● **Consignes**
(a) Réécrivez plus brièvement, en une seule phrase, le paragraphe du récit sur la méditation qui commence par « Moi de lui expliquer », sans perdre ses faits principaux.
(b) Prolongez le récit sur la méditation au bureau à partir de sa dernière réplique.

Un collègue m’a demandé cette semaine comment ça se passait pour moi. J’ai pris le temps de sourire, de le regarder dans les yeux.

« Quand je me couche, j’essaie de me voir là, en face de moi, assis sur un coussin. Et au réveil, j’essaie de voir si je suis encore bel et bien assis à cet endroit. »

L’expression du collègue s’est transformée en une inquiétude et une incompréhension quasi palpables.

« Tu ne me comprends pas, n’est-ce pas ? »

« Non, pas vraiment. »

Moi de lui expliquer que j’apprends à méditer, à respirer calmement, peu importe où je suis ou ce que je fais. Pendant que je parlais, j’ai remarqué qu’il lisait quelque chose à son écran. Je me suis tu. Il a aussitôt porté son regard sur moi.

« Excuse-moi, j’étais ailleurs. »

« J’ai bien vu ça. »

« Je me demande comment tu fais, sincèrement. Moi, je n’y arrive pas, comme tu vois. Je dois faire face à un client, le projet est dans une phase difficile, et… »

Je l’ai laissé continuer. J’étais toujours assis face à lui, me préoccupais de ce qu’il disait et, au même moment, je prenais conscience de ma respiration, de l’état de mon corps, de sa fragile présence dans ce bureau étouffant.

« Je te laisse, tu as visiblement d’autres préoccupations plus importantes. »

● **Données recueillies**
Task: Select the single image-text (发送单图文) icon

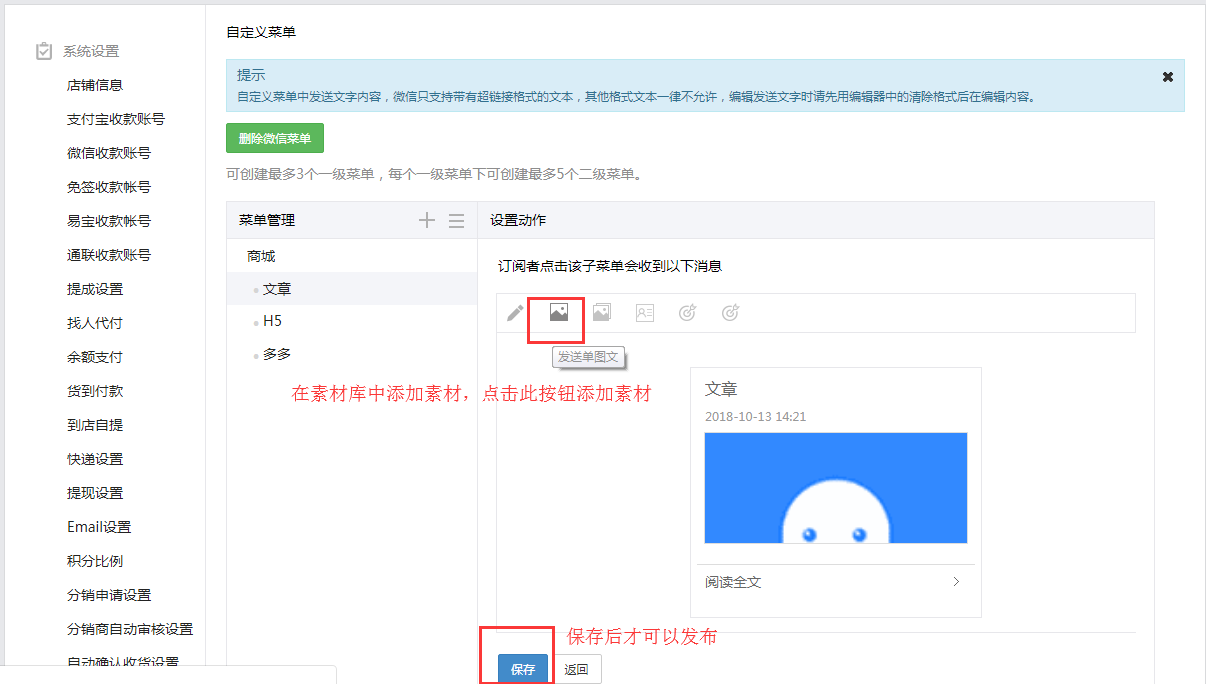Action: pyautogui.click(x=558, y=313)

● **Réponses**
(a) Le narrateur explique qu'il apprend à méditer et à respirer calmement en toute circonstance, mais se tait en voyant son collègue lire son écran, et celui-ci le regarde aussitôt.

(b)
Le collègue m’a remercié et je suis parti. Je sais que ça ira, que le projet reviendra sur les rails. Les problèmes éprouvés sont habituels.

À l’extérieur du bureau, j’ai observé mes autres collègues. Certains ont levé la tête, m’ont souri alors que l’esprit des autres s’est projeté sur moi comme si j’étais un mur invisible.

En retournant à mon bureau, je me suis dit que je n’appartenais pas à cet endroit sans pour autant que cela affecte ma volonté de retourner à mes occupations. À force de prendre conscience de ma respiration, mon sentiment d’exil s’en trouve confirmé sans pour autant affecter mes besognes. On pourrait croire que ma personnalité se divise peu à peu, que j’entre dans une phase schizophrénique propre au vieillissement.

Sur mon lit, quand je renoue avec l’exercice de méditation, j’ouvre une application. Nous avons le choix du visuel. Tout l’été, j’ai préféré observer une neige d’hiver avant de fermer les yeux, le temps de la leçon.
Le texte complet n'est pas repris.